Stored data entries
● ● ● ●

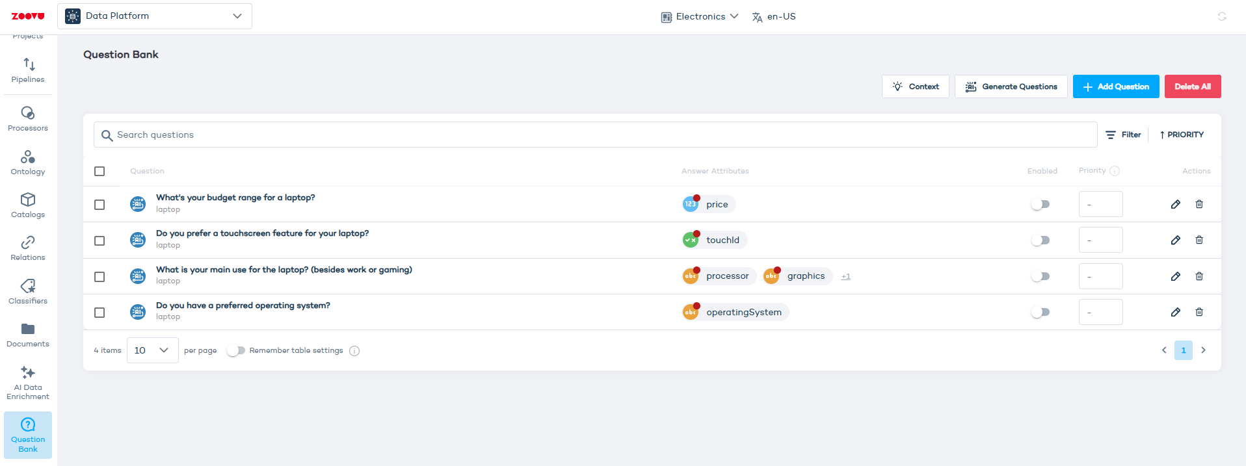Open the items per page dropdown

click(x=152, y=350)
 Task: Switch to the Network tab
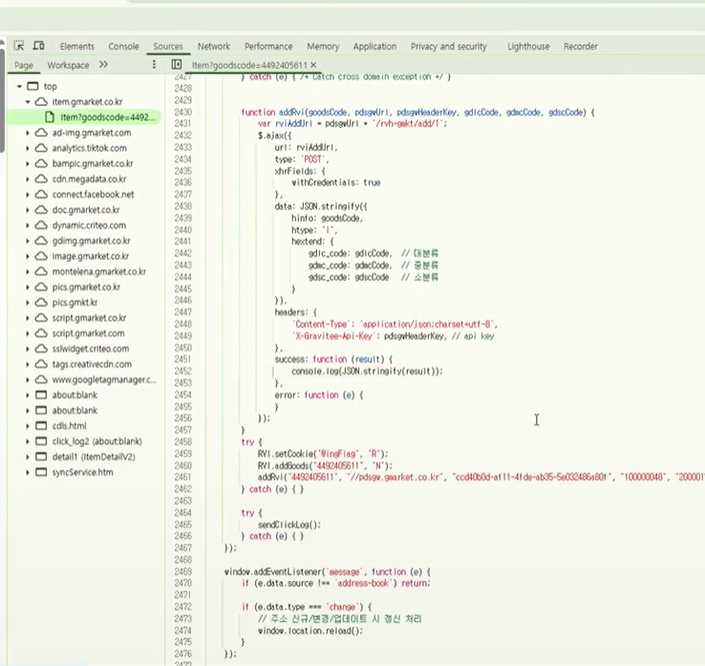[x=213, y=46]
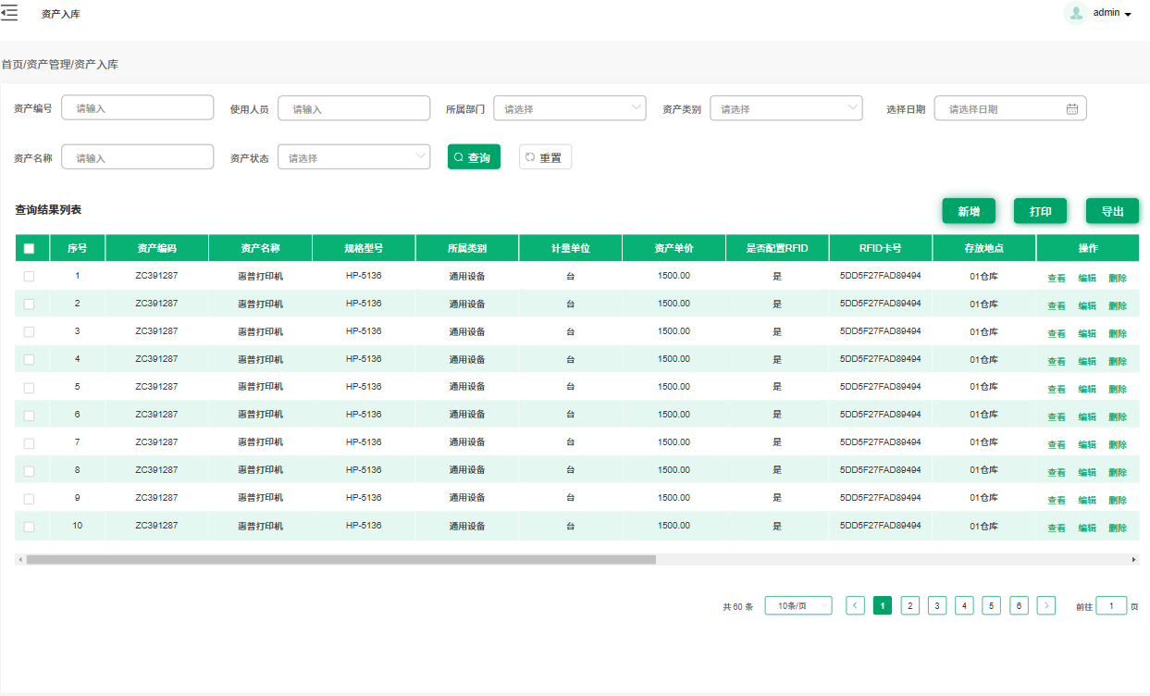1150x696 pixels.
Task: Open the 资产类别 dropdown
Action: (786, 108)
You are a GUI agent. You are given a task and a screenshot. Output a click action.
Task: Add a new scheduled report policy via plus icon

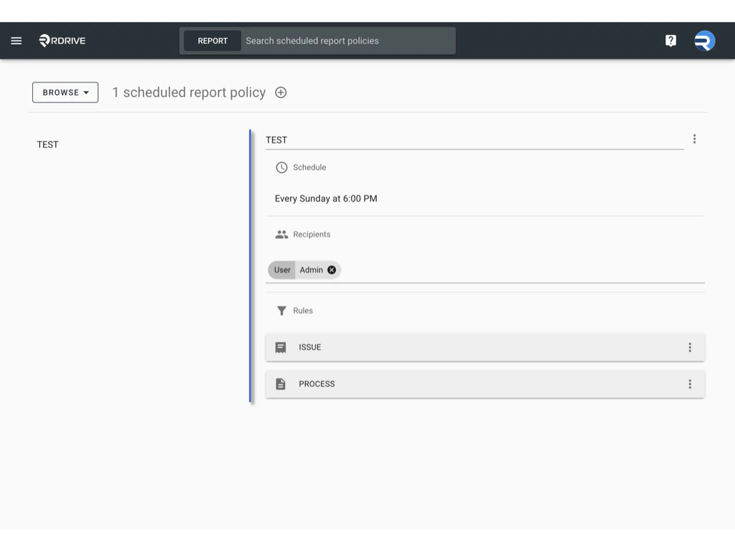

● ● ● ●

§ **Exercise description**:
The pictures stay out; repeat exactly the lines from the one with "You are a GUI" to the end of the entries above, and nothing else.

§ **Task output**:
You are a GUI agent. You are given a task and a screenshot. Output a click action.
Task: Add a new scheduled report policy via plus icon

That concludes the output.